Posted: Friday, March 15, 2013 10:53 AM
Steve Brown/Capital Press
Dale Reiner, left, treasurer for Qualco Energy, describes the nonprofit partnership's anaerobic digester, which operates in Snohomish County. Along with systems manager Andy Werkhoven and president Daryl Williams, he answered questions from Thurston County residents considering a digester project in their area.
By STEVE BROWN
OLYMPIA -- With four years of experience behind them, owners of an anaerobic digester in Snohomish County, Wash., say the operation has brought many benefits -- and some challenges.
Dairy farmer Andy Werkoven, systems manager for the nonprofit partnership Qualco Energy, told Thurston County citizens interested in building a similar operation that the digester is "like a mechanical rumen in a lot of ways."
Just as he learned to adjust his cows' feed, he has learned to change the recipe of what goes into the digester.
But the structure was not built for the mix of inputs it now handles. Qualco president Daryl Williams said it was designed only for cow manure, but the addition of trap grease, expired beer and preconsumer food waste has complicated the operation.
One thing treasurer Dale Reiner said Qualco would do differently is the timing of the startup. Before the system could work, its 1,452,000-gallon digester had to be brought up to 100 degrees, not a quick task in December.
And the system is not cheap. The $4 million project was funded by a 13-year loan through a Bank of America Clean Energy Bond and a USDA grant of $500,000.
Despite the challenges, Reiner said, the system is doing what it's supposed to do, keeping the manure and the other waste products out of landfills and sewers and converting them into useful products: electricity, high-quality compost and liquid effluent ready to apply to the dairy's fields.
"We take the slop in life and make the best of it. This system thrives on slop," Werkhoven said.
The best benefit, Williams said, is the relationships the project has developed. It has brought farmers, environmentalists and Native Americans together.
The nearby Snohomish River watershed had to be protected as salmon habitat, and for the Tulalip Tribes, "the river is our lifeblood," said Williams, who is also the tribes' environmental liaison.

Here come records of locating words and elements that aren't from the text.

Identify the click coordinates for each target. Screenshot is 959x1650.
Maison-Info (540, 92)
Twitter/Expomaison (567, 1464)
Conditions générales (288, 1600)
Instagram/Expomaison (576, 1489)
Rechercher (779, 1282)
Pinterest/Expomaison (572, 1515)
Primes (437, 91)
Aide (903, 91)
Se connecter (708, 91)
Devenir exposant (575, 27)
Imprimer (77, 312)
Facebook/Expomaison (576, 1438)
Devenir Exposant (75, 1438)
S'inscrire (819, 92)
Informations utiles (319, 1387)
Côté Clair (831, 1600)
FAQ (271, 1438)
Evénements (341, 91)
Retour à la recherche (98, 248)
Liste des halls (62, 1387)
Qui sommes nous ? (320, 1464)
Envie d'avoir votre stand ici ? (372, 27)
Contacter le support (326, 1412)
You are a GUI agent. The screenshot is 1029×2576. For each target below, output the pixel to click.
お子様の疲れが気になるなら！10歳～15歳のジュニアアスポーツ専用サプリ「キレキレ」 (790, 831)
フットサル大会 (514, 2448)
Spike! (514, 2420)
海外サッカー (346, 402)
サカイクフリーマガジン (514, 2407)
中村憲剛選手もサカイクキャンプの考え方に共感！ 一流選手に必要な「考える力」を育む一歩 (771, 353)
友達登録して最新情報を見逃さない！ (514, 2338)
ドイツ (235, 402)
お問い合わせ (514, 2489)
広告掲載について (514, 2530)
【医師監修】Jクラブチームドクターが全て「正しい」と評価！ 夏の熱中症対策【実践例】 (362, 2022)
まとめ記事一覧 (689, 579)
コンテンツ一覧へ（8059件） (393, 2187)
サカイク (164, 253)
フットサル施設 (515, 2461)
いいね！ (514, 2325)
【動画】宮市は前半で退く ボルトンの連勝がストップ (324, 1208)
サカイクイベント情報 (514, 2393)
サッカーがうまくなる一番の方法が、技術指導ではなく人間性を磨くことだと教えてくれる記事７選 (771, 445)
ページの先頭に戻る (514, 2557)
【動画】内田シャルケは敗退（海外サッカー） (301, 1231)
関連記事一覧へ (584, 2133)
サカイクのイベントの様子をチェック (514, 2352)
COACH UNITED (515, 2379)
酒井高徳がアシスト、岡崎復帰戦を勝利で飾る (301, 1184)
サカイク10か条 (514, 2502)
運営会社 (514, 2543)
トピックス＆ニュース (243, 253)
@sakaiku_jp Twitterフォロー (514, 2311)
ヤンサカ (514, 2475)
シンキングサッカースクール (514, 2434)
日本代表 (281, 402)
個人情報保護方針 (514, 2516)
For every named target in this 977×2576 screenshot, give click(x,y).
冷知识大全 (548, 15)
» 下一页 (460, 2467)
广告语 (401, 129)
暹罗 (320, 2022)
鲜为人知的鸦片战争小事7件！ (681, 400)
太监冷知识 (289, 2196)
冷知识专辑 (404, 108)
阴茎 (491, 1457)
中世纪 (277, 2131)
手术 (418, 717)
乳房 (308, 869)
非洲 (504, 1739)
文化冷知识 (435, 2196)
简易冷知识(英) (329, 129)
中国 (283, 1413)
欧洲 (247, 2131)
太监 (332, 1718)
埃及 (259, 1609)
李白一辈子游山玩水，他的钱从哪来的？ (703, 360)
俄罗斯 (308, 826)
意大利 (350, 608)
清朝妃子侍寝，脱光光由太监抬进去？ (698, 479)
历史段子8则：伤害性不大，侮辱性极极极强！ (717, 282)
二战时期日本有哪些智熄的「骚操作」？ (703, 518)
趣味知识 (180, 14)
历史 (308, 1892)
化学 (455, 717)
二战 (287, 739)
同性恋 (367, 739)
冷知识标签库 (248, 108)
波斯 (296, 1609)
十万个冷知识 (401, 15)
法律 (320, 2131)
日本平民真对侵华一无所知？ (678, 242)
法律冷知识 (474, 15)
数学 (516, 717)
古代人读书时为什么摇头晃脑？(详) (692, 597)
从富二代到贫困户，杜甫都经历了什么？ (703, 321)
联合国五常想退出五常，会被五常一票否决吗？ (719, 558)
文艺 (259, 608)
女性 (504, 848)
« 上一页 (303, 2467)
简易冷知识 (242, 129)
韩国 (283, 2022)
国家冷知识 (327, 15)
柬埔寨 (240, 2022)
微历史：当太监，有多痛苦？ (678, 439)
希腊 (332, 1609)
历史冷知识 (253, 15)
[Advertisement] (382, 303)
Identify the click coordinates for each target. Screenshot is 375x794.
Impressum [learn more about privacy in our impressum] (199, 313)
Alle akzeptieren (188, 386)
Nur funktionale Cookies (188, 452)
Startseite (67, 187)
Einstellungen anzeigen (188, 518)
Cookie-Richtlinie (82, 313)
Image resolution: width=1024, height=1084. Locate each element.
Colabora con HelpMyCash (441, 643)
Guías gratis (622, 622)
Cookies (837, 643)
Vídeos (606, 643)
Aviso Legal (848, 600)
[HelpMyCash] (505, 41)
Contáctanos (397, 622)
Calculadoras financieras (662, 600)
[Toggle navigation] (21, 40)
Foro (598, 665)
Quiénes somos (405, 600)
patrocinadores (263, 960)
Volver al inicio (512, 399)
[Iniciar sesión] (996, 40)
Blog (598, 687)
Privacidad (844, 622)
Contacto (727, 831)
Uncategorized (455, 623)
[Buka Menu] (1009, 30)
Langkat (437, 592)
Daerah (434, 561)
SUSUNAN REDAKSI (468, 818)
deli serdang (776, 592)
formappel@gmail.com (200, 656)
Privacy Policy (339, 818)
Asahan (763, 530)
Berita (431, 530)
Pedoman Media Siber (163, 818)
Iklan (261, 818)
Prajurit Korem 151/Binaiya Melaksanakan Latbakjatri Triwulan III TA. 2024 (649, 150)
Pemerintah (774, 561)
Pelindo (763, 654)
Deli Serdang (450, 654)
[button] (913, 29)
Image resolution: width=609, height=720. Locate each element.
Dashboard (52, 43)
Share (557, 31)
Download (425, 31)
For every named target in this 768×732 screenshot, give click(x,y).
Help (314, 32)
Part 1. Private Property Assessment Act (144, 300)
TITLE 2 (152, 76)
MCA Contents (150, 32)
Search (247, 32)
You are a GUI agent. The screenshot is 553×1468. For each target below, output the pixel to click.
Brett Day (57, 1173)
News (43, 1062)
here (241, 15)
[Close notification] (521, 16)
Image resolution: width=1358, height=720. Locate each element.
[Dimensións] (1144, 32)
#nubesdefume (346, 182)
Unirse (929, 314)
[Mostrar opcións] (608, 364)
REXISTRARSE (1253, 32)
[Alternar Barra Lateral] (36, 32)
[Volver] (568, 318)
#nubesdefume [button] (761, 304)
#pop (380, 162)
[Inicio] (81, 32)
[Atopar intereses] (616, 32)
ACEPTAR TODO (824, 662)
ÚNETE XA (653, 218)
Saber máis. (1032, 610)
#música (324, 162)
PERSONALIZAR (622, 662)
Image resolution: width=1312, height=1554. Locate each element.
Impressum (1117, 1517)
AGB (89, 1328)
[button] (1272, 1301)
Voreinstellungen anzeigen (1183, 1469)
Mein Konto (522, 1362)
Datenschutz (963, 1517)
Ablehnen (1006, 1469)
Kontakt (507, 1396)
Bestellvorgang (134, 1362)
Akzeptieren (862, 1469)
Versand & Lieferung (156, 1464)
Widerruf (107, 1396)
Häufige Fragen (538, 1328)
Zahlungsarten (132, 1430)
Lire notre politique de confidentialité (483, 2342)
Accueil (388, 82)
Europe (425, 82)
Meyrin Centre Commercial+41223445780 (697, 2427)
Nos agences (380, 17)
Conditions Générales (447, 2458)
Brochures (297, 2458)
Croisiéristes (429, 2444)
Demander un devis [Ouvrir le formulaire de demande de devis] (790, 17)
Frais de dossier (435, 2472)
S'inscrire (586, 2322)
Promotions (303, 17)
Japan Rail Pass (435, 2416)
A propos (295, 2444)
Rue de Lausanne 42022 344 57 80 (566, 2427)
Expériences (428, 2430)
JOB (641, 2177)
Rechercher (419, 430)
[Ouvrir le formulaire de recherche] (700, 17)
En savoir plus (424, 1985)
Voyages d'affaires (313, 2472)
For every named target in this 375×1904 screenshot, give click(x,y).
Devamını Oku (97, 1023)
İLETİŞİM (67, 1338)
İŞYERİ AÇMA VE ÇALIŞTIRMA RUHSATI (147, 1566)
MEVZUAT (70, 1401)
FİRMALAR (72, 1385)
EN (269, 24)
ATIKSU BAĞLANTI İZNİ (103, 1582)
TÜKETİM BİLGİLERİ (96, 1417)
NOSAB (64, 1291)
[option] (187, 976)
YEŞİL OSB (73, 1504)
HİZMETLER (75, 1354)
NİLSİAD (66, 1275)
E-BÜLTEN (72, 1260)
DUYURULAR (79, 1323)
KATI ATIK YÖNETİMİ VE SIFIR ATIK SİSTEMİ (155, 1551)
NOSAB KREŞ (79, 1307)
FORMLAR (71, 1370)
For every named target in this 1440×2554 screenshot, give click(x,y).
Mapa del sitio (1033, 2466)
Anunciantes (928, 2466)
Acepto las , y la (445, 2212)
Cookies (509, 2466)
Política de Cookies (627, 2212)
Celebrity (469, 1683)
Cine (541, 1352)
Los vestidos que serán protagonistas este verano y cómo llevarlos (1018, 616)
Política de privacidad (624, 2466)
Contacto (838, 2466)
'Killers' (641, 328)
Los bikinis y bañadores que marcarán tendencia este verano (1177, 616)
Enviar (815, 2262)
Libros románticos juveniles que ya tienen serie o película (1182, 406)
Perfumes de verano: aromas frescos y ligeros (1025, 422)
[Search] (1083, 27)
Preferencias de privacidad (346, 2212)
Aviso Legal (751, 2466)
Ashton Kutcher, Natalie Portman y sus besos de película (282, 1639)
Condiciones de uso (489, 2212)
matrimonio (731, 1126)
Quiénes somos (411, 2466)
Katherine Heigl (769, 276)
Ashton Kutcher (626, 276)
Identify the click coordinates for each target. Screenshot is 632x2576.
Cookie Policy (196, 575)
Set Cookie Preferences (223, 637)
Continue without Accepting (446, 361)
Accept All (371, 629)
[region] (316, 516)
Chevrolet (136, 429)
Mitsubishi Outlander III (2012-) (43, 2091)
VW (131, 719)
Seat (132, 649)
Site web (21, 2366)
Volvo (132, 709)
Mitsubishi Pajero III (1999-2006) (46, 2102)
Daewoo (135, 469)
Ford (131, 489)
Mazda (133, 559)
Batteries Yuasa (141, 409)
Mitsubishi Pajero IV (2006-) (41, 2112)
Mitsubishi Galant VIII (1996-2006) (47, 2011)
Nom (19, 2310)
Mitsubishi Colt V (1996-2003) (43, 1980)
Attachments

Reiner said the idea of raising cattle on one side of the high-water mark and protecting salmon on the other side became the basis for the close relationship.
The panel discussion in Olympia is just the initial conversation for Thurston County interests, said Lucas Patzek, director of the county Washington State University Extension office.
Sandra Romero, Thurston County commissioner, said the meeting left her "more energized than ever. If Snohomish County can do it, we can do it."